What he did to the Republican Party, he also did to the Christian White Nationalist Political Movement that has defined the legacy of Jesus Christ; he stripped both of any shred of the moral authority needed to lead, grow,  and inspire.

There is a gaping hole in leadership in America, religious and political. Biden is much softer than powerful leaders usually are. But that may be just the right approach for now.

Trump isn’t to blame any longer. He is already losing steam; you can tell because, after just a few weeks out of office, there is hardly any steam at all.

His Twitter account was his political heart, pumping all that blood into him every day and back out into his legions. Without it, he’s about as intimidating as a pond turtle.

It is ludicrous to keep defining the impeachment trial’s value by the number of Republican Senators who would vote against their former President. It is not useful for the pundits to continue their orgy of hand-wringing and self-righteous de-claiming.

The media was far from blameless for the Trump catastrophe, they made him the only story in the world, were then shocked by his power to inflame. I don’t see them taking a ton of responsibility for their complicity.

The Democratic Impeachment Managers did a brilliant job, legally and morally, and technically, in presenting their case. The idea is to offer a convincing record of malfeasance and worse to the American people, which is what they have done, about as well as it could be done.

2020 is a million years from 2016. As a political leader, Trump’s days are finished, although he may never permit himself to acknowledge or accept his new chapter as a disgraced loser.

I don’t really care to dance of the left and the right all of my life.

Exciting things are going on in my life and the country’s life.

None of them involve Donald Trump or his zombie Army of sad and angry lost souls. I’m eager to move on and return to life.

The Democratic Party and its followers should be pleased with themselves. They did the right thing and in the right way by executing this impeachment with so much thought and grace.

They left behind a powerful record of our country’s ugliest and most frightening confrontation with evil.

The Republicans look as pathetic, impotent, and cowardly as any political party has ever looked.

The Georgia Senate contests remind us of where this moral bankruptcy will get them.
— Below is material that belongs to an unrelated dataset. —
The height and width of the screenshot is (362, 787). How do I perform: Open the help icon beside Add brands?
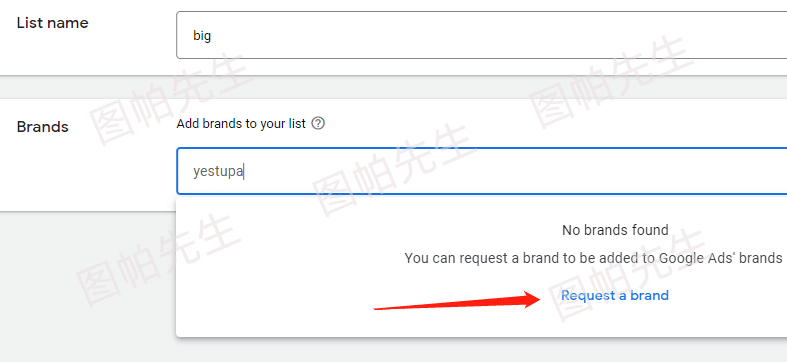point(318,124)
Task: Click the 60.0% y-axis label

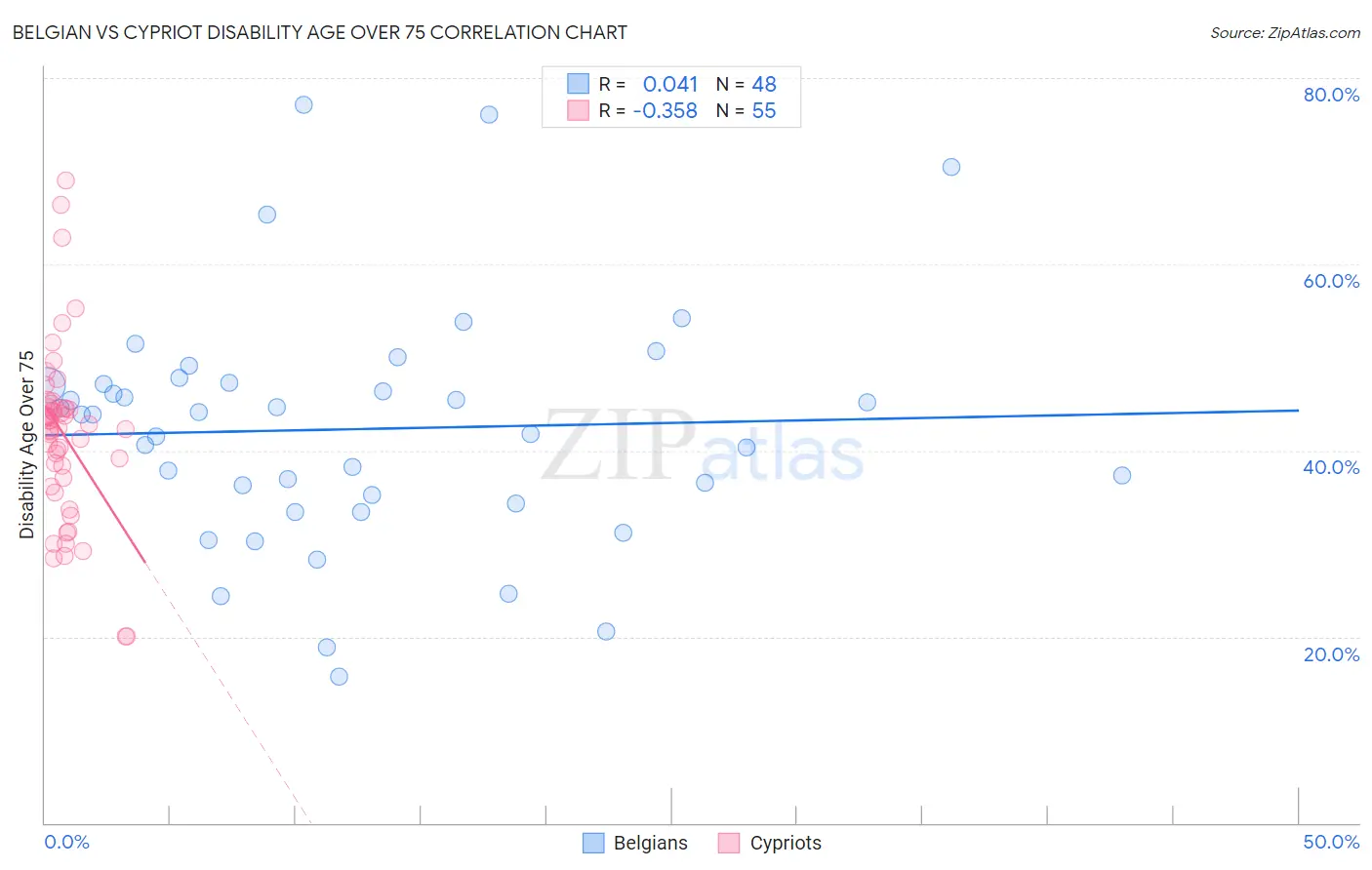Action: pos(1331,281)
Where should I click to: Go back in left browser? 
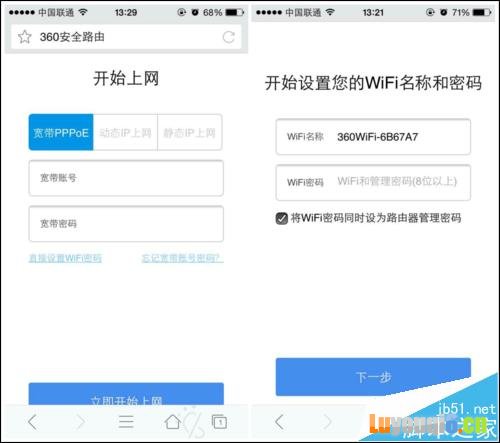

Their big Achilles Hell is that they have become arrogant and lazy; like their revered leader, they never learn from their mistakes because they can never admit to making them.

Time to push on on behalf of the struggle to return to liberal democracy. That is useful and promising work. There must be compassion, decency, and respect for human beings.
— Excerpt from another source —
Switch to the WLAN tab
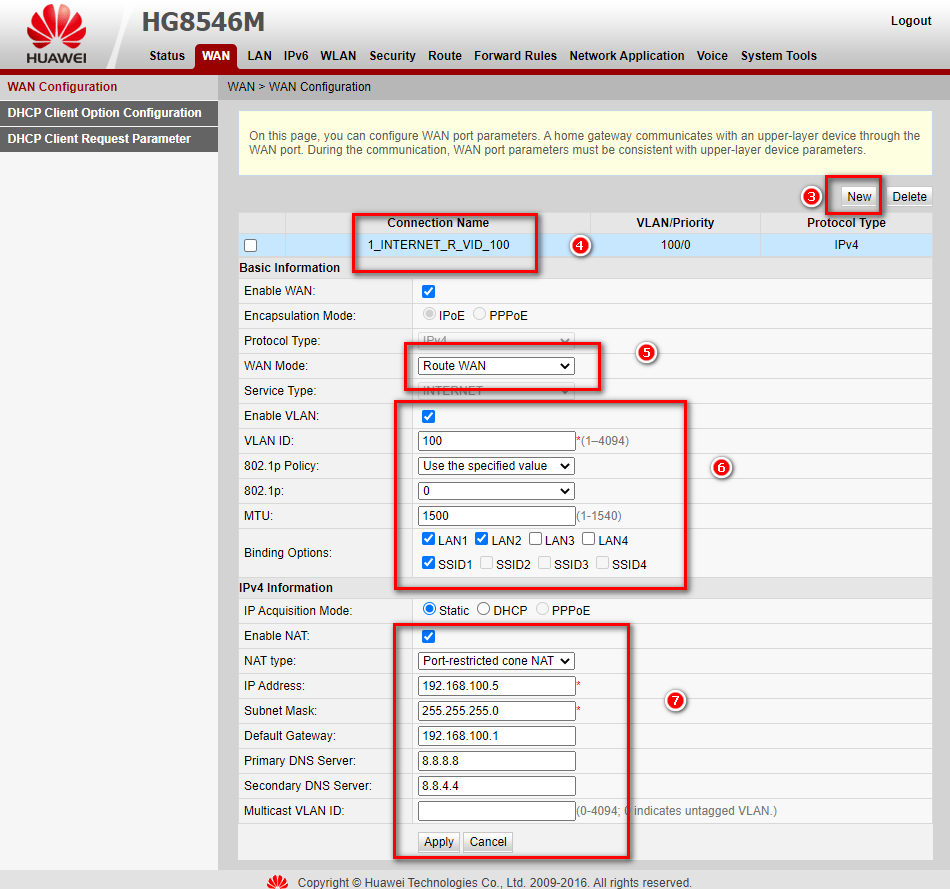pos(338,56)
Perhaps America will become a gentler and kinder nation again and a more moral one. It won’t be easy. Our very national soul has been stained and dishonored. Out of the ashes of January 6 can come something much brighter and more lasting.
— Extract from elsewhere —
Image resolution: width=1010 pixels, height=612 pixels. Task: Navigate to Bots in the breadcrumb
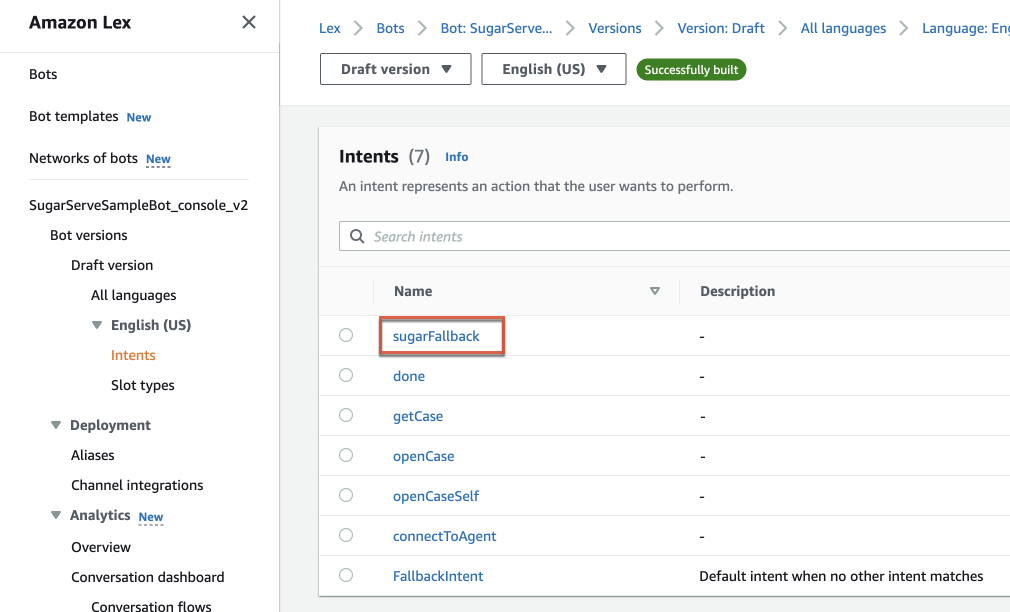tap(390, 28)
From my remote perch, I feel that we are approaching the beginning and rebirth of something, not the end.

Joe Biden is the old and funky engine that could bring about real change. By the end of the year, God willing, the pandemic will be under control, the economy will be flourishing, people will be back to work, the conspiracy media will be in court looking over its shoulders. Trump will be meeting with lawyers every day.

He won’t enjoy being on trial.

“I fear,” wrote  Adams,” that in every elected office, members will obtain an influence by noise, not sense. By meanness, not greatness. By ignorance, not earning. By contracted hearts, not large souls. There must be decency and respect.”

What he said.

 

2 Comments

  1. During a recent conversation, my son bluntly stated, “The Republican Party is dead.” Rather than going belly-up, I think it will be more in a state of transition if these 120 Republicans are serious about forming an anti -Trump breakaway party. It would be so refreshing if they mean what they say about recommitting to democracy, truth and reason. They will need to find a leader who is sane, has a sturdy moral compass and supports the constitution. And if they are toying with the idea of naming their new party the “Integrity Party” then they’d better be prepared to live up to its name.